Flock has become notorious last year because its nation-wide system of smart license plate readers has been used by ICE, sparking public outrage. Flock has also been used by the police to monitor protest rallies and track a Texas woman who terminated her pregnancy.
Privacy activists have been keeping tabs on Flock and created a bunch of resources allowing people to put the cameras on the map and see if there are any in their area. There are self-organized anti-Flock groups, too. If you’re interested, check DeFlock, Eyes On Flock and alpr.watch.
ELITE knowledge for ICE
More details about U.S. Immigration and Customs Enforcement (ICE) surveillance arsenal surfaced this week: 404 Media uncovered another product developed for ICE by Palantir, America’s surveillance tech giant.
According to materials obtained by reporters, Palantir is providing ICE with a tool for locating immigrants’ addresses, called “Enhanced Leads Identification and Targeting for Enforcement” (ELITE). The software pulls information from the databases of the Department of Health and Human Services, U.S. Citizenship and Immigration Services (USCIS), and, allegedly, Thomson Reuters’ CLEAR.
Individuals are put on a visual map, and agents can see their name, photo, unique identifier, date of birth, and full address – with a “confidence score” showing how likely it is that the person currently resides at that address.
That’s just one part of a broad array of surveillance tools ICE has acquired over the past year, on which it has already spent $28.7 billion. If you read this article by the Electronic Frontier Foundation, you might get the impression that ICE is building a whole surveillance state on its own, with a budget of a middle-sized army. You might not be wrong.
AI for the subway surveillance
New York City’s transportation authority, MTA, is exploring whether it can use artificial intelligence to analyse subway video footage to detect weapons, monitor unattended items, and even anticipate stampedes, The City reports. MTA published a request for information and received interest from a number of technology companies before the New Year, reporters learned.
Subway systems have already become a frontline of high-tech surveillance elsewhere in the world, too. In Russia and Belarus, for example, the police extensively use facial recognition technology to find people on wanted lists as they enter subway stations. Those systems have also been used to detain and harass citizens who attend street protests, according to Radio Free Europe and BBC.
Censorship in Turkey, made in the U.S.
Another censorship story from the less-than-democratic parts of the world: U.S. tech giants stay compliant with Turkey’s regime of online censorship. A new report by a Turkish human rights group Freedom of Expression Association says that Meta and TikTok have been the fastest to satisfy the Turkish government’s requests for user data and content removal.
TikTok complied with government requests to remove content or block access in more than 90% cases, Meta granted 80% of the Turkish government’s requests for user information, and Instagram complied with about 80% of content removal requests in 2024, says Turkish Minute, citing the report.
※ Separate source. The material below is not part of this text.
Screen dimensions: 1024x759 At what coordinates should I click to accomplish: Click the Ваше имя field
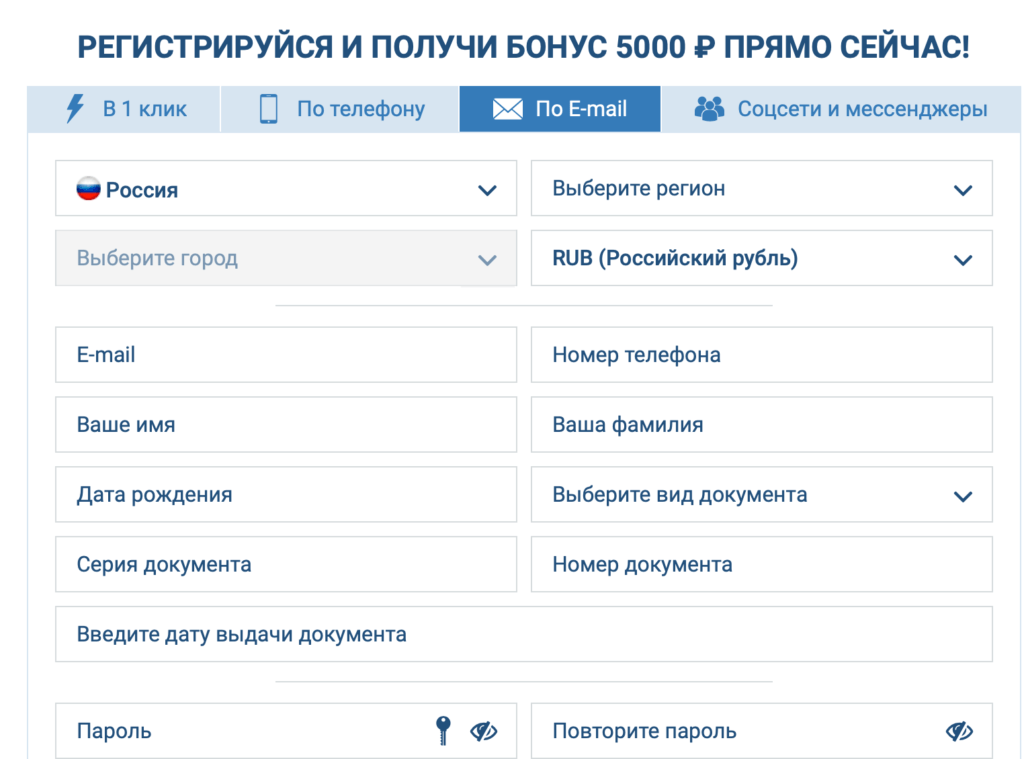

Google, on the other hand, hasn’t shared its users’ information, except for emergency cases involving threats to life, according to the report. However, some Turkish news sites critical of the government dropped significantly in search results, which the report’s authors consider a form of “shadow” censorship.
Turkey typically coerces platforms into compliance through fines and “bandwidth throttling,” a practice when internet providers intentionally slow access to a website, making it difficult to use.
It’s the same choice for global content platforms everywhere: if a market is big enough and the local government wants some censorship, there will be censorship.
And that’s all from me for this week, guys.
Stay vigilant, keep your spirits up.